By Ryan Velez
It’s a rare situation where one’s body odor leads to legal action, but IndyStar reports that this is playing out in Indianapolis. After a woman tried to handle complaints about a co-worker’s body odor, she was fired for her efforts, and now is suing the company for its actions.
Amber Bridges, a former lead staff in the magistrate court was fired, and the situation began to play out in November of 2016. According to the Dec. 21 complaint filed in U.S. District Court for the Southern District of Indiana, employees and staff members began to complain about a coworker’s “chronic body odor.”
As the lead staff, Bridges notified her supervisor about the complaints and later bought and installed air fresheners throughout the work area to “improve the overall quality of air in the office.” The complaint says that other staff, clerks, and employees followed suit.

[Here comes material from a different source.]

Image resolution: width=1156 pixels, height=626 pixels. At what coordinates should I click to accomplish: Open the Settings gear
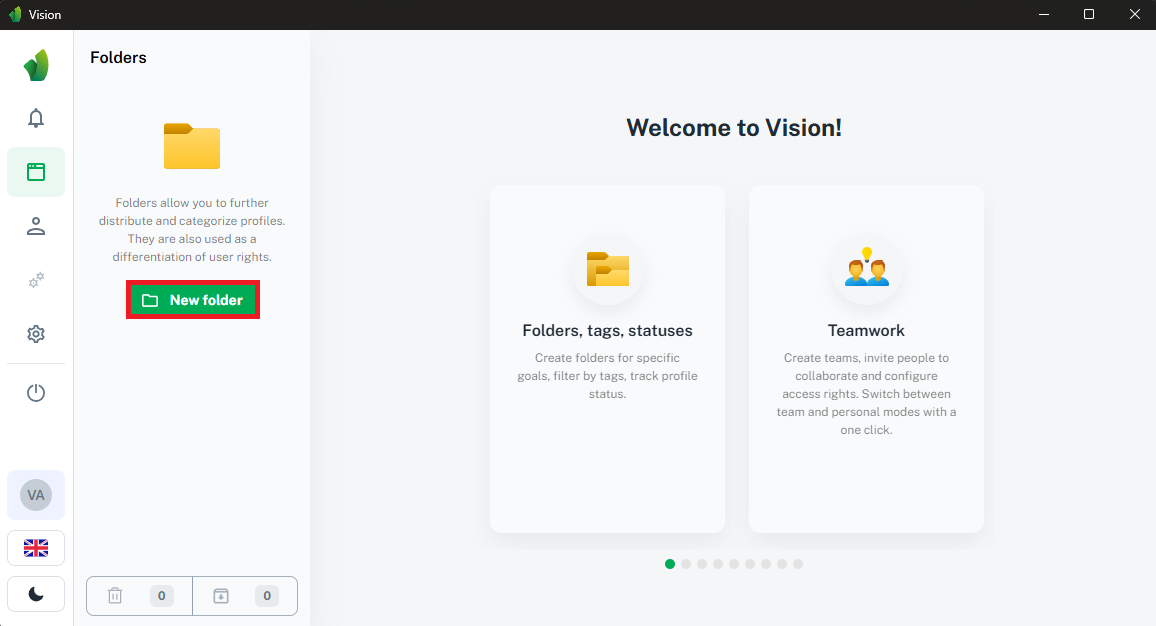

In May 2017, Bridges was notified that the worker with the body odor made complaints with the human resources department about the use of air fresheners. Bridges’ supervisor told her that she had created a hostile work environment for the worker, and Bridges was terminated. Having worked in the court since 2010, Bridges is claiming that her termination was unlawful, per her association with an individual with a disability.
She claims that the worker’s “obnoxious chronic body odor” is a disability protected under the Americans with Disabilities Act.

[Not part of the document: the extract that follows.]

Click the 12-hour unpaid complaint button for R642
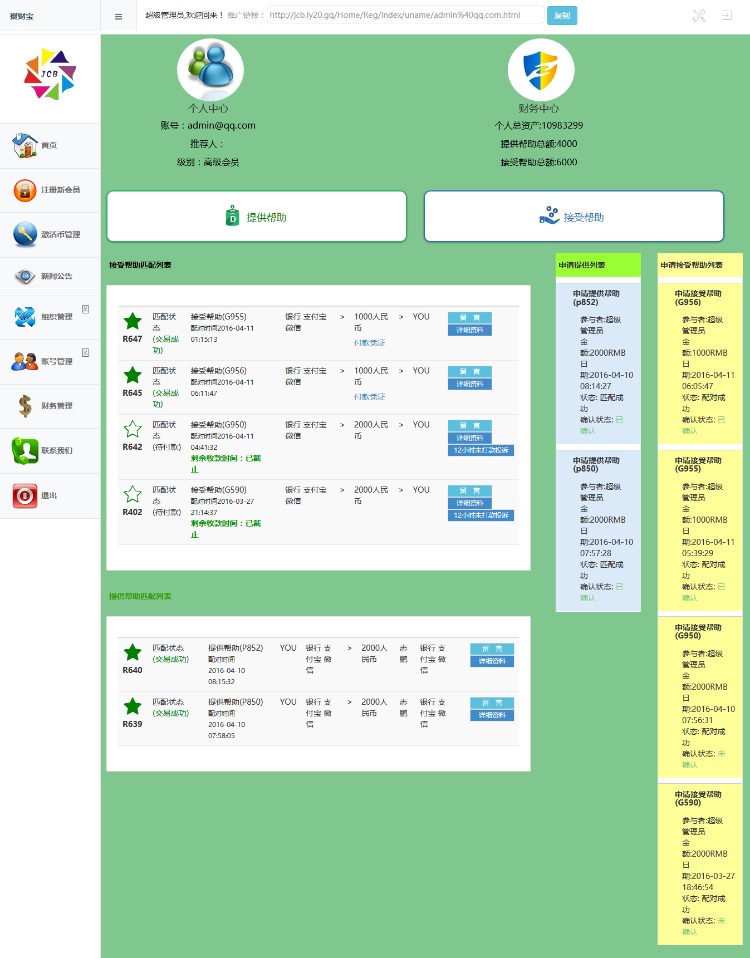 (481, 450)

The U.S. Equal Employment Opportunity Commission in some cases considers body odor a protected disability.
She had an “exemplary and unblemished employment record,” according to the complaint.

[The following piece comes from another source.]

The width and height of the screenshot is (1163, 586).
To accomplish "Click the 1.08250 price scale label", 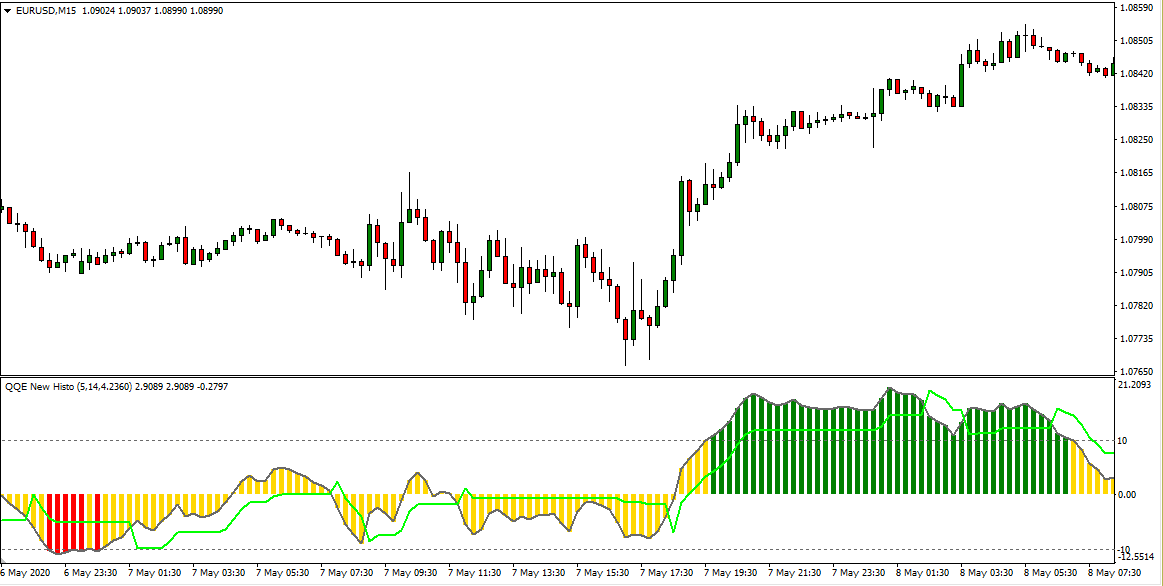I will [1138, 140].
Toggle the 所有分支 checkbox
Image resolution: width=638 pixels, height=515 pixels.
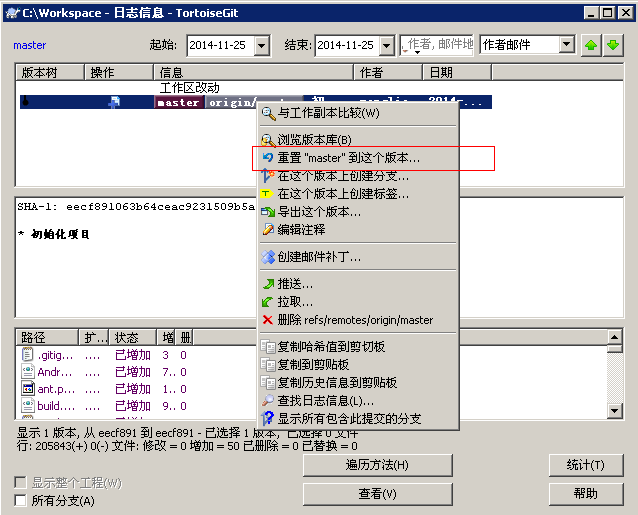pos(21,501)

Bridges’ attorney, Robert Oakley of Dilley & Oakley P.C. in Carmel, declined to comment on the lawsuit.
The city’s attorney, Donald Morgan, declined to comment on the matter “out of respect for the judicial process.”
Kevin Betz, an employment attorney at Downtown law firm Betz and Blevins, said it is fairly common for individuals to sue an employer based on an association with a disability.
Betz said there “are cases in which a fellow coworker or even a family member or friend takes protective actions or even is simply associated with the individual who is disabled” and ” they receive an adverse action at the workplace.” This may sound bizarre, but body odor can stem from various issues, including disability. Should this be the case, employers may need to determine whether an accommodation is appropriate. This could include allowing flexible restroom breaks, providing a private office with an air-purification system or reassigning the person to a position that does not involve direct contact with the public.